What binds them both is the intuitive lens of award-winning photographer Kevin Cummins whose images, most notably of Joy Division and The Smiths, reach both under the skin and into the psyche, capturing aspects that others might not dare to see.

Kevin, who spent tens years as chief photographer for New Musical Express, has just launched an exhibition at Proud Camden to coincide with his latest book Assassinated Beauty: Photographs of Manic Street Preachers, which includes never seen before photographs of the band on and off stage alongside studio shots.

Kevin’s first pictures of the band, taken in Paris in March 1991, reveal how Richey and fellow guitarist Nicky Wire had already established an alluring identity while lead singer/guitarist James Dean Bradfield and drummer Sean Moore trailed slightly behind.

“James and Sean hadn’t quite worked out how they were going to look off stage,” says Kevin. “The earlier pictures look like two separate bands or like they’d brought the kids along because they couldn’t get a babysitter.”

A few months after Paris, Kevin worked on the band’s first NME cover, which featured Nicky and Richey lying on a gold cloth.

“At that time it was unusual not to put the lead singer on the cover, but the pictures were not strong enough for a full band shot,” says Kevin.

“They knew how important that first cover was, that this was going to be their legacy, so Nicky and Richey asked these girls in a nightclub to give them love bites so they could look even trashier in the pictures. They were always thinking ahead.”

At first glance the shots seem like teen mag pin-ups, but look again and you see the feeling beneath the idealised form.

“They had a sense of the sexually ambiguous, but the picture has a real tenderness about it, you can’t see from the shot but they’re actually holding hands. They could be lovers, they could be anything. “I saw it as my duty to intrigue and ask questions in pictures. It’s not like now where people buying the paper can access music at a click of a button. The only way to hear bands back then was by searching them out yourself.

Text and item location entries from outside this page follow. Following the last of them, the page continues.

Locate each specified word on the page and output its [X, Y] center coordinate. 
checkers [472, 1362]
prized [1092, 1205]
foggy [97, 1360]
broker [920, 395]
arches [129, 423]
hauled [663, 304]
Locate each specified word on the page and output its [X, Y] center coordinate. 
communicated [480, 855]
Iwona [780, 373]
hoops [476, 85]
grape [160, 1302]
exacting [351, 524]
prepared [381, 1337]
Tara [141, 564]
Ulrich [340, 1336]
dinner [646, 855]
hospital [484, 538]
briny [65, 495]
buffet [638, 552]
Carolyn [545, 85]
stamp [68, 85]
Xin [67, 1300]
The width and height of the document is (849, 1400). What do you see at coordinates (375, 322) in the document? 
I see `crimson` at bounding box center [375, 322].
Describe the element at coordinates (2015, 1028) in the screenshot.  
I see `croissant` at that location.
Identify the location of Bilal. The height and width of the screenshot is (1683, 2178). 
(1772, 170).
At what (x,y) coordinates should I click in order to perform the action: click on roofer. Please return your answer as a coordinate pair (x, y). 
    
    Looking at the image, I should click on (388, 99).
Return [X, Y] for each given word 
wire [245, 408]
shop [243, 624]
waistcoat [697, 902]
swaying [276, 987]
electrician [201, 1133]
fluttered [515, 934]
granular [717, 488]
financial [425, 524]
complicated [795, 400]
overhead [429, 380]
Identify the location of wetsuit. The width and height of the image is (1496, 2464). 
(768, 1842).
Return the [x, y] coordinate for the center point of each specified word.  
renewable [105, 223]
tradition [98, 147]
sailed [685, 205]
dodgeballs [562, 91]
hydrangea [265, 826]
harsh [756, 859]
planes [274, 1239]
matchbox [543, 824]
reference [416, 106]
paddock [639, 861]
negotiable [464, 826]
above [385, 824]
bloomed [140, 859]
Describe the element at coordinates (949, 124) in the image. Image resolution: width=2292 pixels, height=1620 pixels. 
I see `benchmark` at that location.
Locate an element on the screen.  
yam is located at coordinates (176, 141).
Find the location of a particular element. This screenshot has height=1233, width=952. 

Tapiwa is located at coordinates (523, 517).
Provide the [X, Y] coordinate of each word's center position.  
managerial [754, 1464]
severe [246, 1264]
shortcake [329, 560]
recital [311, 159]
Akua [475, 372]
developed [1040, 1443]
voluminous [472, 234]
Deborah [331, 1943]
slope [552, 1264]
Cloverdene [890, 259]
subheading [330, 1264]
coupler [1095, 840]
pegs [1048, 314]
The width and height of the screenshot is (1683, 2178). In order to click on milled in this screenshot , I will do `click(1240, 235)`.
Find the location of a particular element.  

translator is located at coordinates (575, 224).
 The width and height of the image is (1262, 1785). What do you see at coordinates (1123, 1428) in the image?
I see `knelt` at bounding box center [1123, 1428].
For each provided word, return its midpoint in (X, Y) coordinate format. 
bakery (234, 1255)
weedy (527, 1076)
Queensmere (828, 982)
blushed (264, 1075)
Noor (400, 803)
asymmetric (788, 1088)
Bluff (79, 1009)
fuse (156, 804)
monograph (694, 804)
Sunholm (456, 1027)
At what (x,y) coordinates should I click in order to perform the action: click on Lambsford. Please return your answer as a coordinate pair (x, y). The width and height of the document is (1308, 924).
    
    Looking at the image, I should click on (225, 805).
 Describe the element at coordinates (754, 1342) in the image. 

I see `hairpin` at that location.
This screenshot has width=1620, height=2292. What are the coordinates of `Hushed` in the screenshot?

“What we didn’t understand at the time was that there were people round the world buying the NME and sending off to Britain to buy records on our recommendation. We just did it for other people in the office so seeing people reading the NME on the Tube was a shock. We were bitterly disappointed as they all looked so normal.”

Behind the flamboyant clothes and the eyeliner, the Manics could be normal too.

“When we went to Bankok in 1994 I got some lovely pictures out on the streets with Richey looking like a startled young boy. It was the look I wanted in the picture, but the reality was that half an hour earlier we were watching Man City and Man United in the pub, having a pint.”

The Assassinated Beauty exhibition is at Proud Camden, Chalk Farm Road, until January 2015. Assassinated Beauty: Photographs of Manic Street Preachers by Kevin Cummins is published by Faber & Faber on December 4.